How did the Milwaukee Bucks ever win a title?

I won’t pretend to be any kind of basketball expert, and my brethren here will spend the day breaking down the Milwaukee Bucks coughing up a curd-ridden hairball in the first round to the Miami Heat. But I know a deer caught in headlights look when I see one, and Bucks coach Mike Budenholzer spent all of Game 5 with that look on his face. That’s when he didn’t have both hands wrapped around his throat.

It’s de rigueur these days to let your players play as the clock winds down, and maybe catch a defense a little scrambled. But not when your team has spent the last minutes of regulation in two games — and overtime in this one — throwing the ball around like it was on a detonator, and your star player is terrified of having it because he can’t throw it in Lake Michigan from the free throw line. The Bucks blew two huge leads in the fourth quarter of the last two games to a team they’re supposed to have completely outgunned. This is not a team that can be trusted to run on autopilot with the shot clock turned off.

No wonder their season ended with the ball in the hands of a dimwit like Grayson Allen as he Euro-stepped to nowhere, which also happens to be my favorite Ozzy song.

The Bucks can point to the banner in the rafters as proof of what they can be, but it’s a real wonder how they ever got it. Budenholzer watched along with the rest of us as Bam Adebayo was allowed to direct the offense whatever way he wanted as Brook Lopez sagged somewhere near Fon Du Lac. It happened over and over with no adjustment.

When the Bucks got the ball there didn’t appear to be any plan or anything they could call on to get a good shot. They just hoped, the play-calling consisted of, “I don’t fucking want it.” They were waiting for someone else to conjure something. They panicked. The wilted. They choked.

Having gone the route just two years ago, the Bucks should still be chock full of the confidence and swagger that comes with knowing you’d done it before and you know what it takes. The Bucks spent the past two games choking on their own boogers. They were frantic, unorganized, and weak, and their coach stood and watched. All summer we’ll hear jokes about the three timeouts he held onto that he can marvel at over the summer. He may get to do so while updating his résumé.

WWE hit with another lawsuit that it can brush off

You knew about Vince McMahon being a misogynist and an admitted physical danger to women around him in the office — he’s previously been twice accused of sexual assault, and has denied all allegations of wrongdoing — but did you know he’s likely a raging racist too? Well yes, of course you knew that. You’re not new here.
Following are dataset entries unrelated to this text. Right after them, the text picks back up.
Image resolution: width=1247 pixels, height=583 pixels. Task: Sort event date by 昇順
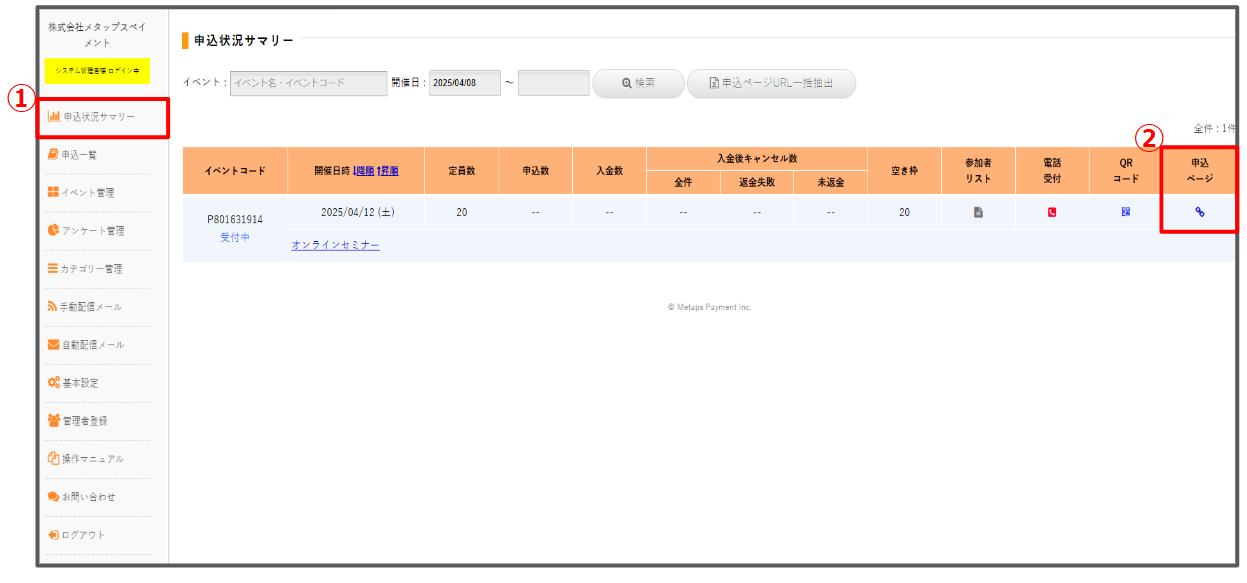pyautogui.click(x=387, y=171)
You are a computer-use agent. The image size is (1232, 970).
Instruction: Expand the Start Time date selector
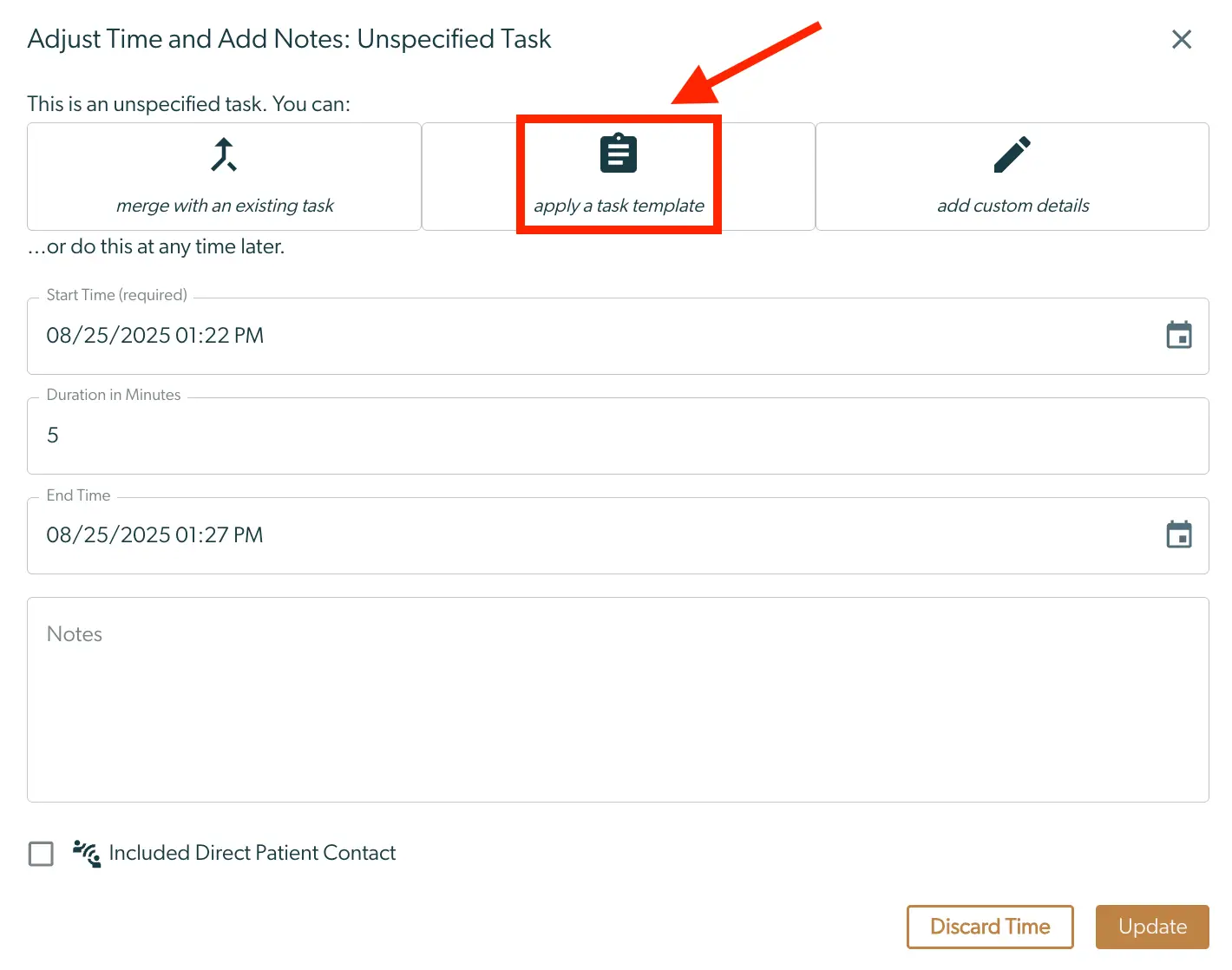click(x=1179, y=335)
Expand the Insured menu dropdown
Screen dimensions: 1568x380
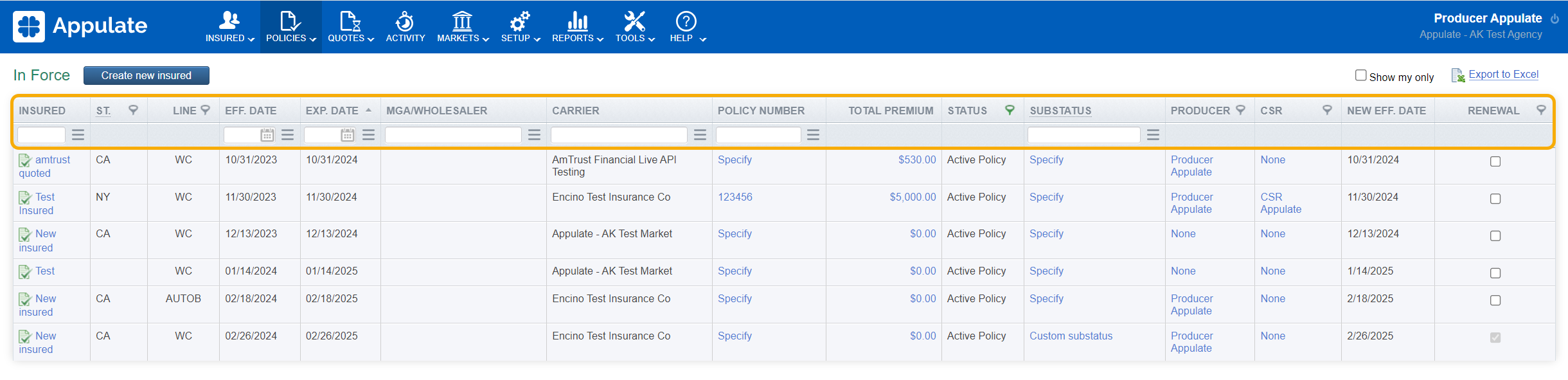(229, 27)
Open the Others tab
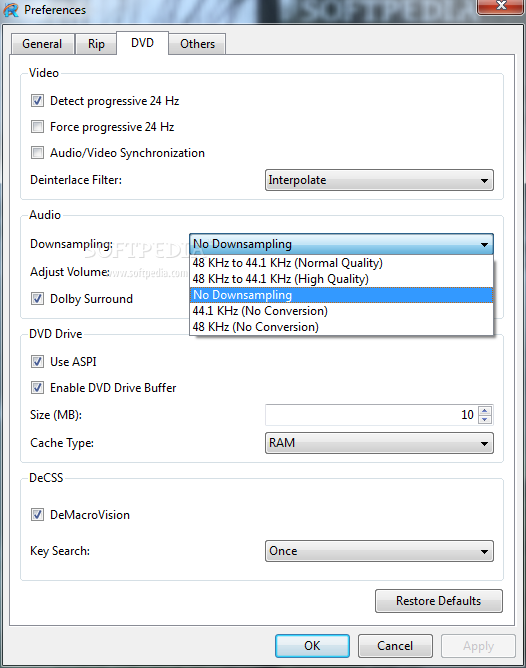Screen dimensions: 526x668 [x=197, y=44]
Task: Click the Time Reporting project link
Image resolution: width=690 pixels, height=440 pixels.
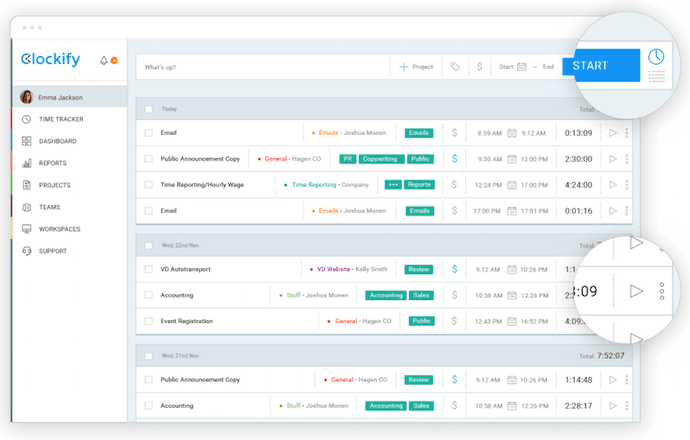Action: 314,185
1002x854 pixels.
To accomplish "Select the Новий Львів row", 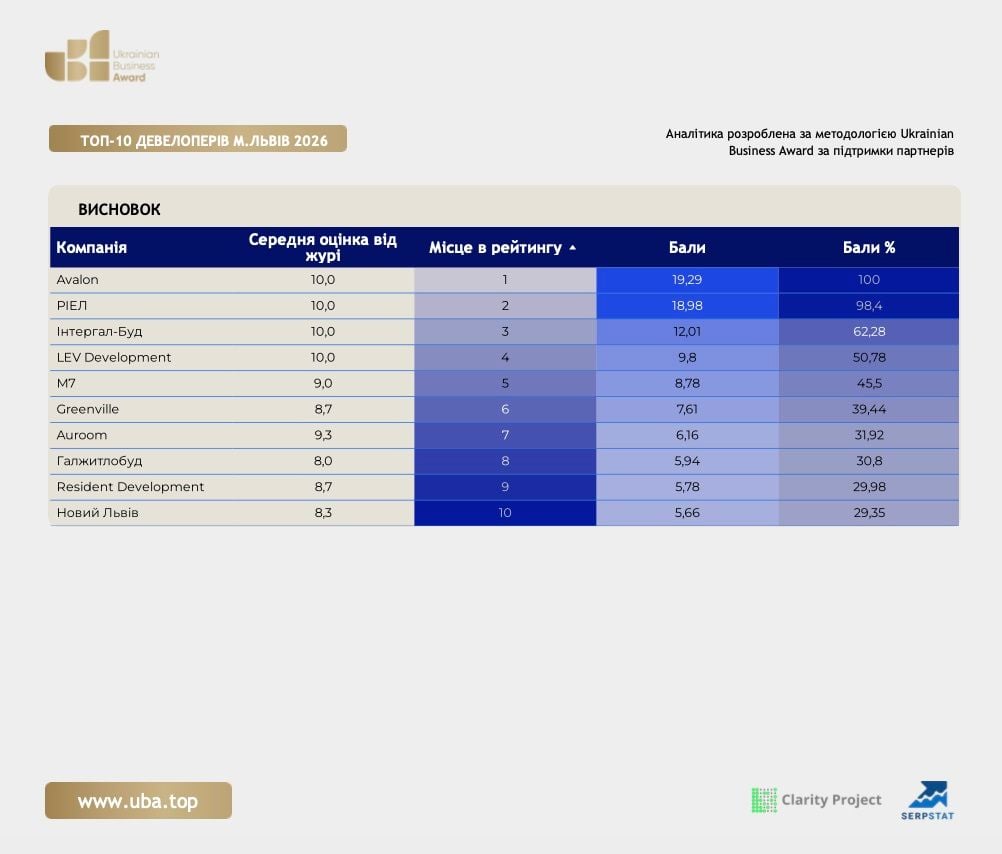I will (504, 513).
But a new lawsuit fills in the blanks about the degree of that.

Britney Abrahams, who wrote for the company at the beginning of the decade, is suing the company, Vince McMahon, and other execs for racial discrimination, claiming that she was fired because she spoke up against some pretty horrific storylines that were proposed for various wrestlers. The company’s claim is that she was fired for keeping a Wrestlemania-adorned folding chair, the kind in the first few rows of the show. Abrahams says plenty of other employees kept a chair and that was merely used as a smokescreen to cover for firing her over her objections in the writers’ room. WWE has not commented on the lawsuit.

In Abrahams’s suit, she claims that senior writer Chris Dunn proposed a promo where Bianca Belair would say, “Uh-uh! Don’t make me take off my earrings and beat your ass!” This was obviously stereotypical and Belair said, according to Abrahams, that she had repeatedly told the writing staff she wouldn’t say that line.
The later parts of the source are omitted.